Even though many feel that this one-year pause to file for divorce in Alberta is a long and futile time to wait, there is in fact value in it. This one year gives people the chance to think things through and to practice living independent of the other party. It can be regarded as a “sneak peek” into how financials and the parenting of the children may look like post-divorce. It also gives people a chance to research their divorce processing options and choosing the right professional to help them through the transition.
Quite honestly, adultery happens much more often than it is claimed in the divorce documents. There are many reasons why people don’t choose this ground for filing a divorce in Alberta. One obvious reason, of course, is privacy. In many Canadian jurisdictions, family and divorce files are public records. Anyone can request to view and copy documents from a file, including Claims and Affidavits. Another reason for Albertans specifically to not choose “adultery” as their ground for getting a divorce in Alberta is that there is a legal requirement for the defendant (the person alleged to have committed adultery) to swear an Affidavit admitting to it. It is a requirement that this Affidavit includes the time and place of the adultery. Not many people are willing to do that! So the person filing is often left with the option of waiting the one year and filing based on the ground of living separate and apart for one year as opposed to Adultery.

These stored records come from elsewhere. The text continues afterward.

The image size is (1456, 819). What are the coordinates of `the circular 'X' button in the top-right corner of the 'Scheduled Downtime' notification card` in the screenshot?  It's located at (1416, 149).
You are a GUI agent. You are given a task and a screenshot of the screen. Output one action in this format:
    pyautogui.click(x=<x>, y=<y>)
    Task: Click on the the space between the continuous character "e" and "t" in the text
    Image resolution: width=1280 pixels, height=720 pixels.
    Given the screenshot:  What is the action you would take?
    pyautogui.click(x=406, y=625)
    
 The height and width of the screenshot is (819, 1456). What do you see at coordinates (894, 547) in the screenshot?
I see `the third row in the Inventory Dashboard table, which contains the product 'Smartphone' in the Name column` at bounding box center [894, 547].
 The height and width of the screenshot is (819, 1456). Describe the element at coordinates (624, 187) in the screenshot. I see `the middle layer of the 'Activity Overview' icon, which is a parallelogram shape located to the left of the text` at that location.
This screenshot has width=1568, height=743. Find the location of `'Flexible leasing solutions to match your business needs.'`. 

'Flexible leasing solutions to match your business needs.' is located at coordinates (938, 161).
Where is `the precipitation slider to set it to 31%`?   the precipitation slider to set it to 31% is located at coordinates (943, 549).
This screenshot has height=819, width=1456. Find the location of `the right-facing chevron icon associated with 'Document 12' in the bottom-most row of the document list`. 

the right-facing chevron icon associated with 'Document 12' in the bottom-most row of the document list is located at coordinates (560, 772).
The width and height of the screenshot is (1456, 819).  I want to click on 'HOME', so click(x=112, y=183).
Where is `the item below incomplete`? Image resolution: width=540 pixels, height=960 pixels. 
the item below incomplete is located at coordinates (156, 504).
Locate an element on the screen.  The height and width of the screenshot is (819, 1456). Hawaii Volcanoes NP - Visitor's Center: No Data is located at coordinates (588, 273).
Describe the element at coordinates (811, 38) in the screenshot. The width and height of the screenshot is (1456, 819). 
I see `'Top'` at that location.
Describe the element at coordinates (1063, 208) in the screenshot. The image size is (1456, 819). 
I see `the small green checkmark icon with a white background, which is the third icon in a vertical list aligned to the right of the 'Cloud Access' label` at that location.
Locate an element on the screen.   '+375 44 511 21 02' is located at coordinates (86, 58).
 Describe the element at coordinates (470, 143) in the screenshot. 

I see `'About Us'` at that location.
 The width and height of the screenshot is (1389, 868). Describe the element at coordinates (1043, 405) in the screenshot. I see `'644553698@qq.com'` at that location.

Physical or mental cruelty
If people find adultery to be best kept private, then being inflicted by physical and mental cruelty is ten folds that. There are so many women who choose to suffer in silence and not share the horrors of the mental and physical abuse they lived. Many of them are afraid of what their former partners would do if they find out that they are sharing the details of their abuse as a public record. The courts, on the other hand, require extensive evidence to allow a party to proceed on this ground for divorce in Alberta.
Ground #1 is not required to be established if Ground #2 or #3 occur and are proven. In other words, parties to a divorce action who are able to prove Adultery or Physical or Mental Cruelty do not need to wait for one year to file for divorce. They can file for it immediately.
One last note; many people believe that if they are successful at proving adultery, or mental and physical cruelty, they are automatically entitled to more money. This is simply untrue. The ground for divorce in Alberta has nothing to do with the payment of spousal support or the division of matrimonial assets.
To bring it all together, grounds for divorce in Alberta, and the rest of Canada are three; living separate and apart for at least one year, adultery, and mental or physical cruelty. The separation date is one of the first elements of the divorce that parties should determine, as it dictates when they can file for divorce.